Start of Data shown
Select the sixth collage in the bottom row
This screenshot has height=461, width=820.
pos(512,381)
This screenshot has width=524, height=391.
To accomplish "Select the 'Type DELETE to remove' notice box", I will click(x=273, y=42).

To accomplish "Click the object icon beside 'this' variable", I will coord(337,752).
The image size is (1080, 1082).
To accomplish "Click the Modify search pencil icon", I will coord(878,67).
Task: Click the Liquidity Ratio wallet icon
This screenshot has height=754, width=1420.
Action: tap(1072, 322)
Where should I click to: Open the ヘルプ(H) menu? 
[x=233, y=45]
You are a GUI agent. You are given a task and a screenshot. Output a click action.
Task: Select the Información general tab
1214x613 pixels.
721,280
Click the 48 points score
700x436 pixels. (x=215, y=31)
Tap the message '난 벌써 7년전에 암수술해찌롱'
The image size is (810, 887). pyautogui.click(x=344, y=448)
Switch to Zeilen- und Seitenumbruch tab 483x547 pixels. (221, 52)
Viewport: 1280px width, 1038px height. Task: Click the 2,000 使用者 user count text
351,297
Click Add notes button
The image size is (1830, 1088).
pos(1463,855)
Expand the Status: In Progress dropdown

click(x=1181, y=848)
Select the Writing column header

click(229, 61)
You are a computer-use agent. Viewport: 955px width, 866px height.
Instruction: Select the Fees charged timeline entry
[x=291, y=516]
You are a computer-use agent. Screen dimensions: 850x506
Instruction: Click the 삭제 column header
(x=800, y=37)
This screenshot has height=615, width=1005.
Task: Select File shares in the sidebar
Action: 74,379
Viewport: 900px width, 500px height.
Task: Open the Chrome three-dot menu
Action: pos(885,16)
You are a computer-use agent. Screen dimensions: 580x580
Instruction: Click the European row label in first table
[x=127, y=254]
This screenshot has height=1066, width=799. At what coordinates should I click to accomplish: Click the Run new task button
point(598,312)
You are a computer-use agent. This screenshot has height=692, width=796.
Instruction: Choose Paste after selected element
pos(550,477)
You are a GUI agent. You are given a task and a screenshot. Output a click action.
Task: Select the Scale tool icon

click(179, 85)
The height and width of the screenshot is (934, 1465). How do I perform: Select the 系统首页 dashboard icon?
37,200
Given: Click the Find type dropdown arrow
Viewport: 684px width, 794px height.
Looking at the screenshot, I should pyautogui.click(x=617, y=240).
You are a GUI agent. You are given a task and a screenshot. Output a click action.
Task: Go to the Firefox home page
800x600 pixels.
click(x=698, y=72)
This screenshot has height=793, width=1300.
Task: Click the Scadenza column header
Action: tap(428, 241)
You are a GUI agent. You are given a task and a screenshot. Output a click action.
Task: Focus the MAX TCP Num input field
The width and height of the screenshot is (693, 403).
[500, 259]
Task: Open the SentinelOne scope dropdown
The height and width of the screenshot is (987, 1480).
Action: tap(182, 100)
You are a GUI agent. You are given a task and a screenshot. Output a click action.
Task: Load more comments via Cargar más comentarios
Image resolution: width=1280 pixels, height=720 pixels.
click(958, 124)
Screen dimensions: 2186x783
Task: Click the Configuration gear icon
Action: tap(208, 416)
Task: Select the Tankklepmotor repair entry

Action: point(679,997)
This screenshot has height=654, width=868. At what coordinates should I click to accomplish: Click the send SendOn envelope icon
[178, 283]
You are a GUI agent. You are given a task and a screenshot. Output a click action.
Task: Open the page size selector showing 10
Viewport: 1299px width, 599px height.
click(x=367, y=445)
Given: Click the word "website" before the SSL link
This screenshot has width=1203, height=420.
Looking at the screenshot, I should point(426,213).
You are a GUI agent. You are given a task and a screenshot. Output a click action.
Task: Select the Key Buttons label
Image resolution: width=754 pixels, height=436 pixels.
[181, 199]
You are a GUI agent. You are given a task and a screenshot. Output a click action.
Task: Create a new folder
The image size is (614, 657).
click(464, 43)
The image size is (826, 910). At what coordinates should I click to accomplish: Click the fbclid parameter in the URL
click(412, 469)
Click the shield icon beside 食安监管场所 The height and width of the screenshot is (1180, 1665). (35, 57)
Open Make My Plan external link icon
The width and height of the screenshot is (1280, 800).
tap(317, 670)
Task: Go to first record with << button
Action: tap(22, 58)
End of Data shown
- [Task]: Quote the listing above, but only from the line that shows "1214x613 pixels." through the line that shows "Click Add notes button".

- [Solution below]:
1214x613 pixels.
721,280
Click the 48 points score
700x436 pixels. (x=215, y=31)
Tap the message '난 벌써 7년전에 암수술해찌롱'
The image size is (810, 887). pyautogui.click(x=344, y=448)
Switch to Zeilen- und Seitenumbruch tab 483x547 pixels. (221, 52)
Viewport: 1280px width, 1038px height. Task: Click the 2,000 使用者 user count text
351,297
Click Add notes button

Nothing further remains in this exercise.